AI Training Workflow: Rasterizing Stone GSPS vs. switching to OHIF (DICOM SEG)?

Hello Orthanc community,

I am developing a pipeline to train a Neural Network (segmentation model) using medical images stored in Orthanc.

The Context: Initially, we planned to use the Stone Web Viewer for clinicians to annotate Regions of Interest (ROI). However, I realized this saves data as DICOM GSPS (vectors), which forces us to build an external ETL script to “rasterize” these vectors into binary masks (bitmaps) for the AI.

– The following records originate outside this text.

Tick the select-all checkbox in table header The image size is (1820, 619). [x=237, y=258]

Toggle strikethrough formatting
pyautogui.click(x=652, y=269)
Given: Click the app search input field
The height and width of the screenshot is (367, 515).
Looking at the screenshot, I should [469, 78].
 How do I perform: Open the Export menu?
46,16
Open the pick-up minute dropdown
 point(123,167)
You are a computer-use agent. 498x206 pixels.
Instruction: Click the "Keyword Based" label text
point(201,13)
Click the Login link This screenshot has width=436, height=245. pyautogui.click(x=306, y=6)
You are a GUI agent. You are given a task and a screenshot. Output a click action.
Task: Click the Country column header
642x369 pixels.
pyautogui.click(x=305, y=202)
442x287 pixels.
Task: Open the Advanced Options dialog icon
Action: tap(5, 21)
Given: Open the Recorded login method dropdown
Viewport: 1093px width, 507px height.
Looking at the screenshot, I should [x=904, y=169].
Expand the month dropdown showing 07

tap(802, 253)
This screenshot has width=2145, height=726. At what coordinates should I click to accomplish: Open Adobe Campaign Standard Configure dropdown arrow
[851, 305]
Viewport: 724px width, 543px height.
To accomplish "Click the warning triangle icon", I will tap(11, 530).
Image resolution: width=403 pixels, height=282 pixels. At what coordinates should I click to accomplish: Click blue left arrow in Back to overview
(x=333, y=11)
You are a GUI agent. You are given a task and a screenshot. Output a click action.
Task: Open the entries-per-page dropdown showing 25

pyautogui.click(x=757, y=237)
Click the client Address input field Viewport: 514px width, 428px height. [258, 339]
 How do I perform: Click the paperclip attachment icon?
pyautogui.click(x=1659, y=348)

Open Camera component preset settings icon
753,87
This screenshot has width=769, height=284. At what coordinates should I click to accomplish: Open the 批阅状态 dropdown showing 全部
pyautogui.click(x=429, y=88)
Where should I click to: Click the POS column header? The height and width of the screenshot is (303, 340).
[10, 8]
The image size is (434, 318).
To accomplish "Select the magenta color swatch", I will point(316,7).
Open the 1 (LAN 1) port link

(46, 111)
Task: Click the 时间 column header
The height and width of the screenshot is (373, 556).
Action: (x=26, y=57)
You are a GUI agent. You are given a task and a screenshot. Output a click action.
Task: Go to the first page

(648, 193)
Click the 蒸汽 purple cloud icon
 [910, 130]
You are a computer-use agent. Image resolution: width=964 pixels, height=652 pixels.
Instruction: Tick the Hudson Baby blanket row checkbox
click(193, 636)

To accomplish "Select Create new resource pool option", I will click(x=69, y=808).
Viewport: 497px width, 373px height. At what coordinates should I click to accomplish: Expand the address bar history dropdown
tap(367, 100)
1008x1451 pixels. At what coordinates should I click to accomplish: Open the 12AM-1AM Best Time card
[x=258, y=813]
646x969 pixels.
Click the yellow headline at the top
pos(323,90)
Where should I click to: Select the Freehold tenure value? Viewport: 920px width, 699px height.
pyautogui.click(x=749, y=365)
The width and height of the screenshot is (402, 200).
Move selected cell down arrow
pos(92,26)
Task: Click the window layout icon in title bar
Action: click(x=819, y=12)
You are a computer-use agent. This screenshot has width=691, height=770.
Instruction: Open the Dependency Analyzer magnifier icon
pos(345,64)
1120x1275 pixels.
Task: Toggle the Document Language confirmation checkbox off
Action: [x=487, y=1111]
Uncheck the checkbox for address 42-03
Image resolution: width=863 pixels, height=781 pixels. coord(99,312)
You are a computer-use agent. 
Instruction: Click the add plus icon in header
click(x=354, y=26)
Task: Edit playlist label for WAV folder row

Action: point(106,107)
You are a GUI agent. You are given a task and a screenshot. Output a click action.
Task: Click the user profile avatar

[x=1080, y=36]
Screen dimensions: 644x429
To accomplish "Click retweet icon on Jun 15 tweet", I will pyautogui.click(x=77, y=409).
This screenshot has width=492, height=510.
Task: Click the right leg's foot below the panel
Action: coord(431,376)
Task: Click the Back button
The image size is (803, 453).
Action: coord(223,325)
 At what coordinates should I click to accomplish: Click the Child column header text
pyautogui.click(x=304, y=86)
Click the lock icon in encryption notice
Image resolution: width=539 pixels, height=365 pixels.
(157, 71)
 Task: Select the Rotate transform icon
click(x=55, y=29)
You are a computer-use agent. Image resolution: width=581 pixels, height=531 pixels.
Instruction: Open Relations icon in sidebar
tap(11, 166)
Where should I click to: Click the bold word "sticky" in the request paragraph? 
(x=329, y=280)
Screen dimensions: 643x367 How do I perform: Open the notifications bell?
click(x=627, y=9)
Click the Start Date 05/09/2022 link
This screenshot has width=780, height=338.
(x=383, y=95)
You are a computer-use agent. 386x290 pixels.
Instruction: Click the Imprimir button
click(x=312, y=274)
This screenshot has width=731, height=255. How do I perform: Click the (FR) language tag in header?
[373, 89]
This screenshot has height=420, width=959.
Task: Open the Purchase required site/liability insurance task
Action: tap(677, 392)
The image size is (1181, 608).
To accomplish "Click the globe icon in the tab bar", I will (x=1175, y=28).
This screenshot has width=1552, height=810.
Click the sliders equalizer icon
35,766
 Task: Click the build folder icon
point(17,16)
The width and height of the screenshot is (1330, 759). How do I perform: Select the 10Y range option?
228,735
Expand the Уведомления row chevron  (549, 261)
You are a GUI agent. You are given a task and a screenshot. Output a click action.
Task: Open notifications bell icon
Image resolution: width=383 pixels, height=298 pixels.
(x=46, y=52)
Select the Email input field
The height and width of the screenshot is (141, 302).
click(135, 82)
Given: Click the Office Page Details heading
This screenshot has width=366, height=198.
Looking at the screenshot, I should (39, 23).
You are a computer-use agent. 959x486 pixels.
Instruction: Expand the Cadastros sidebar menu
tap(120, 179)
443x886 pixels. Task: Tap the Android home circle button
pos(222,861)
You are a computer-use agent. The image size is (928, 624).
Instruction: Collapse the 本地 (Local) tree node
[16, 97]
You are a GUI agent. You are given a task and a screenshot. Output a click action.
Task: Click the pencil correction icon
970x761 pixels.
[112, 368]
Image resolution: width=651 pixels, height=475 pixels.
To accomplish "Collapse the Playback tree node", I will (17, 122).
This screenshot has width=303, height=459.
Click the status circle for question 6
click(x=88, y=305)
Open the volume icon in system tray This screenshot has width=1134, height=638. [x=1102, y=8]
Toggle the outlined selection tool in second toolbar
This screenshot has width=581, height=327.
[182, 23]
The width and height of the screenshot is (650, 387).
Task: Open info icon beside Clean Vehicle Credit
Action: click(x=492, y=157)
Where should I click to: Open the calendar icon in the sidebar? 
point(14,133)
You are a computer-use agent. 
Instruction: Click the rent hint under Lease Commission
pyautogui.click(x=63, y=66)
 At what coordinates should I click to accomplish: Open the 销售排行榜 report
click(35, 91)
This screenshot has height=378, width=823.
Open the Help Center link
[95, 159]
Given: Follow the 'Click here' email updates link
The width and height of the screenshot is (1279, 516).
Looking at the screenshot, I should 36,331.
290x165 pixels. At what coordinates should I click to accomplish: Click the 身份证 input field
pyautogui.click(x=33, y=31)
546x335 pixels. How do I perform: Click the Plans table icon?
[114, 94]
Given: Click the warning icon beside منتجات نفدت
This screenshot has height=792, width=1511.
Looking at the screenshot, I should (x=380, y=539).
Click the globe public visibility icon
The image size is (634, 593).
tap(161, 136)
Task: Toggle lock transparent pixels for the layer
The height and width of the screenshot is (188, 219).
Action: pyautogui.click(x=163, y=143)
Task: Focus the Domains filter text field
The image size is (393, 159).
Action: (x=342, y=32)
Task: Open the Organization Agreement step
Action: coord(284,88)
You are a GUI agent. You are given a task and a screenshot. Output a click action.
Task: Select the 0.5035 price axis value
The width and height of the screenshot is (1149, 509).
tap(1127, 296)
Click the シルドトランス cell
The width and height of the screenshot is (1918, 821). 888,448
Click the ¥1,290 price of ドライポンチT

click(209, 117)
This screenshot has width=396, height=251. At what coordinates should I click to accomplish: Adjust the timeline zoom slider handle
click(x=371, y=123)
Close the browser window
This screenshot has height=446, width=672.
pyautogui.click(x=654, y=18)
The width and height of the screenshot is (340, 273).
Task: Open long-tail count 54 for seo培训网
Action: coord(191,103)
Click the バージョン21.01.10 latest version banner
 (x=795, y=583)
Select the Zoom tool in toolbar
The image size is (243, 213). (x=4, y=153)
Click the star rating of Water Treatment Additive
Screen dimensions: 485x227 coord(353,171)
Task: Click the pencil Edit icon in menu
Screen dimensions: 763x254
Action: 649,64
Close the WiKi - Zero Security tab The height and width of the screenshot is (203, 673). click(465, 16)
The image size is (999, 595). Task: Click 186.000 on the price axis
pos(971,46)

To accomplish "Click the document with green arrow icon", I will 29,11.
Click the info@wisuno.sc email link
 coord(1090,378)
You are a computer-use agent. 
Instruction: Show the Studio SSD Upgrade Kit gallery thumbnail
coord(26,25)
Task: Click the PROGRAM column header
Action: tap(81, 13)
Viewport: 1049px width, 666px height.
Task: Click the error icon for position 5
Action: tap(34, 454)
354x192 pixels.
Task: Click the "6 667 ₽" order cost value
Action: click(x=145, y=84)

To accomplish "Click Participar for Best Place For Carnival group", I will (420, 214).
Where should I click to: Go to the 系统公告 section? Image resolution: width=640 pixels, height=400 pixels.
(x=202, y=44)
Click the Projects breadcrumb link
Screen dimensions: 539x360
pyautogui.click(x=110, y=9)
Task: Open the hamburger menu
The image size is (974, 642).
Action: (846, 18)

The Potential Solution (OHIF): I have recently been reading about the OHIF Viewer integration. My understanding is that OHIF’s segmentation tools can save annotations directly as DICOM SEG (Segmentation) objects, which essentially contain the pixel-level mask/bitmap data we need, avoiding the need for complex vector-to-pixel conversion scripts.

My Questions:

  1. Validation of Stone/GSPS: Am I correct that if we stick with Stone Web Viewer, there is no server-side way to get a bitmap mask, and we must handle the vector rasterization (GSPS → Bitmap) externally using libraries like highdicom or pydicom?

  2. Validation of OHIF/SEG: Does the standard Orthanc+OHIF Docker container support saving directly as DICOM SEG out-of-the-box? If so, is the resulting DICOM SEG file easily accessible via the Orthanc API as a pixel array?

  3. Recommendation: For an AI training pipeline, is it considered “best practice” to migrate to OHIF to leverage DICOM SEG, rather than trying to parse and rasterize Stone GSPS files?

Thank you for your guidance on this architectural decision.